Reputation: 5107
I'm creating a DLL file in Visual Studio 2012 which is used as a class library plugin in a proprietary program.
The program loads the plugin DLL on startup and I can access it in a visual studio like fashion in the proprietary program.
But if a method in the plugin for some reason fails, I don't always get a stack trace and I can't single step through my source files.
I have placed my PDB files in the same directory but I believe the error handling of the environment takes over so I get an error that indicates where the proprietary program failed and not where my plugin failed.

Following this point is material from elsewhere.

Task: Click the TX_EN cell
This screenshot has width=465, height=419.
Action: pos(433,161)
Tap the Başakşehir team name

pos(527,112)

I cannot create a test stub as the DLLs are dependent on instances created in the proprietary program.
How can I, in an efficient way, debug my DLL without having to put a message/log statement on every other line?
Upvotes: 2
Views: 1173
Reputation: 127543
Actually yea, it is really easy! All you need to do is add a event for AppDomain.FirstChanceException. Any execption that is thrown, even if they are in a try-catch block, will get passed off to this event.
public class MyPlugin : IPlugin
{
static MyPlugin()
{
AppDomain.CurrentDomain.FirstChanceException += FirstChanceHandler;
}
static void FirstChanceHandler(object source, FirstChanceExceptionEventArgs e)
{
MyErrorLogger.WriteLine("FirstChanceException event raised in {0}: {1}",
AppDomain.CurrentDomain.FriendlyName, e.Exception.Message);
}
}
Upvotes: 2
Reputation: 24515
Try placing the related .pdb file next to the .dll, that should make that information available.